Charles Spencer

Lost innocence

Lost innocence

issue 05 November 2005

It comes as something of a shock to realise that I have known Liz Anderson, this magazine’s admirable arts editor, for almost 20 years. We first met in 1987, as junior sub-editors on the Telegraph’s arts pages, and sat trembling in shock and awe together as the arts page supremo, Miriam Gross, and her deputy, Marsha Dunstan, conducted furious rows over the page lay-out. It was the best spectator sport in town, but attended by the constant risk that some of the fire and ire crackling across the desk might suddenly be deflected our way. We kept our heads down.

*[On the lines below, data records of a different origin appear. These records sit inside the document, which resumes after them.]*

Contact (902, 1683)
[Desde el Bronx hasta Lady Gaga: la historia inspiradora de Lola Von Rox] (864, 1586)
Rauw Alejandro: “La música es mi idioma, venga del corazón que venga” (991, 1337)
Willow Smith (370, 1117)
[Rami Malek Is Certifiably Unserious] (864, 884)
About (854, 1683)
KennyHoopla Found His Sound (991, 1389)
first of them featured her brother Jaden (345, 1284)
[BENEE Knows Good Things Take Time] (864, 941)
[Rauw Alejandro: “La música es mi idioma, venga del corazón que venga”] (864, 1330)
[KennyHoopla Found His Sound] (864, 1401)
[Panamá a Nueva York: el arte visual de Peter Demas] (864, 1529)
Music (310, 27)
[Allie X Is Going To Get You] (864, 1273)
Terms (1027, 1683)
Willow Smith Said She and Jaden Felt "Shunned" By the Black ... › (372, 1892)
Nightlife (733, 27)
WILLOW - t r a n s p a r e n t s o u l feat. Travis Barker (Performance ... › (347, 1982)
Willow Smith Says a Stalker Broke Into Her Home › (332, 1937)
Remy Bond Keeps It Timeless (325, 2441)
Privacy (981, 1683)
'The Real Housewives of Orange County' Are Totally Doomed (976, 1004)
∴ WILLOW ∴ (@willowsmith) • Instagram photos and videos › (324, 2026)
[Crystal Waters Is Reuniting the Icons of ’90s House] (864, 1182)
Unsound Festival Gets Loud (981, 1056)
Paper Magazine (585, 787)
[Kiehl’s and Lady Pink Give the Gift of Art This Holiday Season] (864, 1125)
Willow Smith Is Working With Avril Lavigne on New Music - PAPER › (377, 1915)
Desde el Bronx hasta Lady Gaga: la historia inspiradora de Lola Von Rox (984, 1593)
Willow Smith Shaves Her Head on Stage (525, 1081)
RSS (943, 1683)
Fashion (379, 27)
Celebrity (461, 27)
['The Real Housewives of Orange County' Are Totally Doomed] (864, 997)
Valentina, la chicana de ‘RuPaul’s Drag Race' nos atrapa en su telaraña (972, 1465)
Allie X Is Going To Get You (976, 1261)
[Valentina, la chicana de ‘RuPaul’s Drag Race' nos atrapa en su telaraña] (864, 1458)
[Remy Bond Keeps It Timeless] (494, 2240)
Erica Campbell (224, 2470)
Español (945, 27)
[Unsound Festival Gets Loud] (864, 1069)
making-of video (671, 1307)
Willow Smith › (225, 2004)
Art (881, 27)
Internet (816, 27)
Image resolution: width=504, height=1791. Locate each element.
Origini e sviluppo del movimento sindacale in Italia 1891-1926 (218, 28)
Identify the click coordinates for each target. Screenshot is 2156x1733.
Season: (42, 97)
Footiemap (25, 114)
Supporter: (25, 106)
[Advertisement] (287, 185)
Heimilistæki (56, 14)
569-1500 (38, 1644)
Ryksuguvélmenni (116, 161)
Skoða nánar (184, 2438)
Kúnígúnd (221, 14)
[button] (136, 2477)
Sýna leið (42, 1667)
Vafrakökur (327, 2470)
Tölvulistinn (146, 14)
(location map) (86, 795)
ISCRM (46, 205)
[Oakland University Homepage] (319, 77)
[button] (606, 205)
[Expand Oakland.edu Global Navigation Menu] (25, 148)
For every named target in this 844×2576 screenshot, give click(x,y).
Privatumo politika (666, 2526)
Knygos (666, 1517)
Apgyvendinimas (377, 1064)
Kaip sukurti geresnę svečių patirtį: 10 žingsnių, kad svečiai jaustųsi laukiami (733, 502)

Liz and I have kept in touch ever since, along with another much-loved refugee from the Telegraph’s arts pages, Kate Chisholm, and reunite for lunches that are hugely enjoyable and not nearly as frequent as I would wish. But there is something I have never dared say to Liz’s face. I’m just a tiny bit scared of her, too. Not as scared as I was of Miriam and Marsha, but, in spite of her delightful good humour, Liz sometimes makes me feel like a grubby schoolboy in her presence. She is, in short, a proper grown-up — a condition to which I have long aspired but never quite attained.

So it was with considerable nervousness that I filed last month’s ‘Olden but golden’ column. It was entirely devoted to the putative size of Mick Jagger’s penis, following some outrageous remarks on the subject from his old mucker Keith Richards. It was one of those pieces I regretted as soon as I had hit the send button. With the whole of pop music at my disposal, was this fourth-form smut the best I could manage?

After tanking up with three mugs of coffee and half-a-dozen roll-ups, as close as I can get now to Dutch courage, I phoned Liz.